Many people view family businesses as complex and somewhat messy. However, if viewed with the right framework, the complexities can be navigated much more easily.
Family business three-circle framework
The primary framework through which to view family businesses is called the “three circle model” showing that family businesses are made up of three different systems that interact with each other: family, business, and ownership.
In this model, someone may be part of all three circles (i.e. the founder) or just one (i.e. a family member who is not part of the business). By understanding your position within the model, family business members can see the competing needs and perspectives of each sub-system and better understand how to respond.
These systems can be fairly complex on their own (think about your own family system), but complexity increases even more when the three interact, so it is important to have a clear understanding of each system.
The Family system includes whoever is defined as part of the family. Topics of discussion for this group include legacy, values, and connection. The authority of this system is hierarchical based on family roles.
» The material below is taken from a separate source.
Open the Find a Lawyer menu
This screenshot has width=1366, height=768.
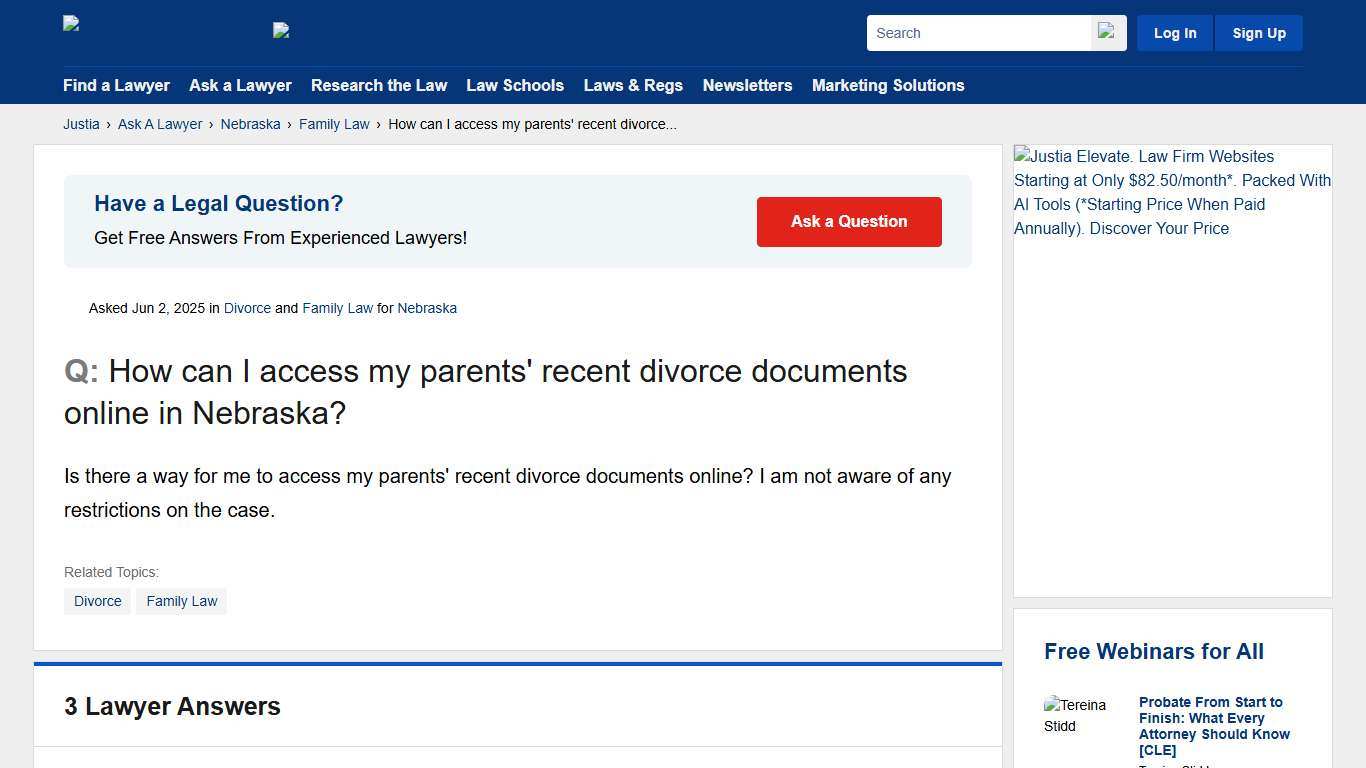point(116,85)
The Business system includes those who work in the business. Topics of discussion for this group include management issues for the company. The authority of this system is related to their role as an employee (CEO vs. administrative assistant).
The Ownership system includes the owners of the company. Topics of discussion include growth, return, risk, capital, and liquidity. The authority of this system is based on percentage of ownership.
How the framework helps family businesses
Most family business issues can be traced back to a confusion of roles between systems or a lack of communication within a system. A classic example is that of a next generation son or daughter taking over the family business without any relevant experience or capability. This mistake is due to making a Family decision regarding legacy versus a Business decision where management issues are to be discussed and determined.
To deal with the complexity, first understand what hat(s) you wear in your family business, and make sure you are wearing the right hat in the right situation. Create structures for regular communication about important topics in each of the three circles. This can be done through family meetings for the Family system, management meetings for the Business system, and shareholder meetings for the Ownership system. Also, provide for governance in each circle by having a family council and/or family policies for the Family system, a management team with role clarity for the Business system, and a board of directors and shareholder agreements for the Ownership system.
The competing tensions of the different systems make working in a family business more complex, but that complexity can also make life richer and the business stronger if dealt with properly.